From Alaska to Austria, mother, daughter follow their dreams

Feb 19, 2014
Nicole Johnson

As trips go, Nicolina Johnson’s upcoming flight from Vienna, Austria, to Anchorage, Alaska, shouldn’t be too tiring – just under 5,000 miles via the North Pole.

Still, it’s the trip of a lifetime for the 2000 graduate of Edmonds-Woodway High School; she’s going to join her mother, Jan Steves, for the ceremonial beginning of the annual Iditarod Trail Sled Dog Race.

Steves is training for her third Iditarod, a 1,000-mile race from Anchorage to Nome, commemorating the 1925 serum run to Nome that was ordered when a diphtheria epidemic threatened the populace and no planes were available to deliver the medicine.

Mother and daughter are both following their dreams, each calling the other an inspiration.

While Steves travels widely between Iditarod races to talk about her adventures to school children, retirees, corporate groups and others, Johnson is logging a boatload of miles herself, bringing her passion for art to underprivileged people around the world.
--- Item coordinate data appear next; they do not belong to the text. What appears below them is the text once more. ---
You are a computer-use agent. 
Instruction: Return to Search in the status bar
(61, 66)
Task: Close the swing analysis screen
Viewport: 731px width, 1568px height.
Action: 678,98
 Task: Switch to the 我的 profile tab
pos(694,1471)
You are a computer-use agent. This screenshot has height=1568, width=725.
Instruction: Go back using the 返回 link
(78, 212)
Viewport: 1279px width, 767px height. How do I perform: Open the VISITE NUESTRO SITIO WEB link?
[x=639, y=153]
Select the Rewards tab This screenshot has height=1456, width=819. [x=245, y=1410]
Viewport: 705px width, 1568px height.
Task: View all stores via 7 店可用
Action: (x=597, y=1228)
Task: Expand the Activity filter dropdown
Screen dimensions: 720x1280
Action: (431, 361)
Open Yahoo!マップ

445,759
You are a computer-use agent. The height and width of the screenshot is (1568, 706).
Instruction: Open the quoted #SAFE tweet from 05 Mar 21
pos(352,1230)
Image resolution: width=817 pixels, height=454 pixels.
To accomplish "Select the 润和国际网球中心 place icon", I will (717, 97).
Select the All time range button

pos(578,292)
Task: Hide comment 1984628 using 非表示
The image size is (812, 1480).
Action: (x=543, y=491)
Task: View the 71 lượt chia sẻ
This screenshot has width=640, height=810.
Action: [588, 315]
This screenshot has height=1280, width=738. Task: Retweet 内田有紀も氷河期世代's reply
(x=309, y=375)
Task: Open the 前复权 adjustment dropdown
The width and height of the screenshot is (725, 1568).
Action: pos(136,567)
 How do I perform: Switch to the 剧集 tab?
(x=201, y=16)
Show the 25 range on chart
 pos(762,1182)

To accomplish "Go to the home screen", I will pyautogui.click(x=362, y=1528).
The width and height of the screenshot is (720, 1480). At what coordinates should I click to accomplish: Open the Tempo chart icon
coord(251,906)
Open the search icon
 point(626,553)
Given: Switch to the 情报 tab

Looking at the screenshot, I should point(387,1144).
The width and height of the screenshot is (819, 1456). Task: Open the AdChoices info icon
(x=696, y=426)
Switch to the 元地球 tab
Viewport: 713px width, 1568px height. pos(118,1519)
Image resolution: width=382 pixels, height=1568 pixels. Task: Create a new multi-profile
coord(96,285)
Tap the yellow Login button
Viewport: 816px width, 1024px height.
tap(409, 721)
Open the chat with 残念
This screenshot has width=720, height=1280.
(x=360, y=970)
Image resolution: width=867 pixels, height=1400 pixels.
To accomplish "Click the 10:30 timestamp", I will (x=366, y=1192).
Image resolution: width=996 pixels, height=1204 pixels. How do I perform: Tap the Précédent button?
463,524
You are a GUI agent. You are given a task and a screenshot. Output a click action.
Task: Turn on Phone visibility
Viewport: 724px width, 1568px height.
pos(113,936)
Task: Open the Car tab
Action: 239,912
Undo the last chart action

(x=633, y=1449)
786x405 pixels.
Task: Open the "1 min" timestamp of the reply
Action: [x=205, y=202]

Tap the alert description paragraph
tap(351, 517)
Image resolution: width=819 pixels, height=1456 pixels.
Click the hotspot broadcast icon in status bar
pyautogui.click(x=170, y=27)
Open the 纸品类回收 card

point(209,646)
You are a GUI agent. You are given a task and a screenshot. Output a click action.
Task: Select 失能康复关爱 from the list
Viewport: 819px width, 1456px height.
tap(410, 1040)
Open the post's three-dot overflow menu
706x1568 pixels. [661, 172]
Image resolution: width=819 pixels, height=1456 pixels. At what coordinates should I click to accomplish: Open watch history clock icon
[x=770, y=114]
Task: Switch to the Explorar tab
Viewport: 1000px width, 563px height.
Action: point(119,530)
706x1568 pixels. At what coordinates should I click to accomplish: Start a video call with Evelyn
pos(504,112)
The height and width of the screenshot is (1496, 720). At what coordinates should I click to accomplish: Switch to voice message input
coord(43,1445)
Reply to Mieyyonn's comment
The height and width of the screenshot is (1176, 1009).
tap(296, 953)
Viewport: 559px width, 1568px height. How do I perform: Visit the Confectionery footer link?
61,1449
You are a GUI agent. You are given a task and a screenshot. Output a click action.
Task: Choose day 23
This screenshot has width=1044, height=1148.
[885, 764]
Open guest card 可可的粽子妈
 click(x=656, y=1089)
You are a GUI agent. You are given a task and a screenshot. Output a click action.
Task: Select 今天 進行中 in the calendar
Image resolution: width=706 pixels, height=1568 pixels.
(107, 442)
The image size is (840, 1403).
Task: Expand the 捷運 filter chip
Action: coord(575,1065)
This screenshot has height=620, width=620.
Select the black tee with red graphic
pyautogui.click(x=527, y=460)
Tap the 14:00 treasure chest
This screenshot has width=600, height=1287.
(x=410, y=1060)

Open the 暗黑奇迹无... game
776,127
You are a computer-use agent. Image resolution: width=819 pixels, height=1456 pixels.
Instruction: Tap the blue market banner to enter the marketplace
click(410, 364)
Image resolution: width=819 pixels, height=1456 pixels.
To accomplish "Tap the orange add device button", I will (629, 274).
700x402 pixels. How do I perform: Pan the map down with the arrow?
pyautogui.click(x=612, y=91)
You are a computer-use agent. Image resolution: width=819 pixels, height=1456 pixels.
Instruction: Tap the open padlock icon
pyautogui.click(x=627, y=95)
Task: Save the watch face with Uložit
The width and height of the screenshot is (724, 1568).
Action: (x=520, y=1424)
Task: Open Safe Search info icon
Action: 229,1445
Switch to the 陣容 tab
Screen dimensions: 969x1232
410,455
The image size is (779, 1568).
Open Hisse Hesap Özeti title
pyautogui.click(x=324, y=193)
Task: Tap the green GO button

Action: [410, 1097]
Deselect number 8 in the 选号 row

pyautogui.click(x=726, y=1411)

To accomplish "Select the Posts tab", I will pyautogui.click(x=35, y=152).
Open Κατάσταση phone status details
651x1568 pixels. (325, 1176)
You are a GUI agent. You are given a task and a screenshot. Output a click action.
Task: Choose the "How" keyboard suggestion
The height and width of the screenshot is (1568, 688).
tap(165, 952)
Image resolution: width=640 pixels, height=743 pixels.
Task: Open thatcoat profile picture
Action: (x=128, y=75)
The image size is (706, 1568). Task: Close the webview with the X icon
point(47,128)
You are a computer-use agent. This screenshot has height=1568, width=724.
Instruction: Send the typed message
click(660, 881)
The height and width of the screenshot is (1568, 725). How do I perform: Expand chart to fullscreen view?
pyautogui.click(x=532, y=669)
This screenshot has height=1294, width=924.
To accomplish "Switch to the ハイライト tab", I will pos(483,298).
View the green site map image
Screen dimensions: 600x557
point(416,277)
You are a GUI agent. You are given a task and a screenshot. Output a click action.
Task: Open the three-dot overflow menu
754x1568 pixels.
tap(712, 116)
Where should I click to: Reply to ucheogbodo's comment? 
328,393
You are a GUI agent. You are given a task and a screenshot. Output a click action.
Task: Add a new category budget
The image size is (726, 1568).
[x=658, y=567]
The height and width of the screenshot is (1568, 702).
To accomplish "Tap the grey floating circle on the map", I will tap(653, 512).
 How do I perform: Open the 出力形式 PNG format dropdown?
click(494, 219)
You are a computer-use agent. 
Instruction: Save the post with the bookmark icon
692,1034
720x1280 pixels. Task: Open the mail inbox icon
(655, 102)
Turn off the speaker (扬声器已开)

After graduating, Johnson headed to New York City in 2002 where she teamed up with other artists and founded the Free Art Society, whose mission, she said, proposes that making art is a common human impulse, essential to building communities, and based on the principles of freedom, beauty and understanding.

Last summer, Johnson and Brazilian artist Pérola Bonfanti created 13 Portals, an interactive street art experience in New York’s East Village.

Johnson also launched Hearts of the World, a project that brings art to underprivileged children while promoting greater understanding between cultures.

So far, that effort has taken her far afield, including China, Japan, Chile, Mexico, and Brazil.

Determined to take art to the four corners of the world, Johnson has painted giant murals in Los Angeles, trains in Valparaiso, Chile, rickshaws in Asia, flat-top fishing boats in Rio de Janeiro and a tram in Naples, Italy.

Now in Vienna, she is again collaborating with Bonfanti, this time on “The Aces of Perception,” a project combining public art and technology that will debut on the streets of Vienna’s Museumquartier, considered one of the largest cultural areas in the world.

Despite all that travel, Johnson can’t wait to get to Anchorage to support her mother’s dream.

“She is an inspiration and a shining example of how it is never too late to pursue your passion,” Johnson said.

“I am so honored and excited to be there for her.”

Steves is likewise thrilled.

“Words are really hard to find to describe this,” Steves said. “It means so much to me.”

Based on Johnson’s other travels, it should be no surprise if this trip results in an art project as well.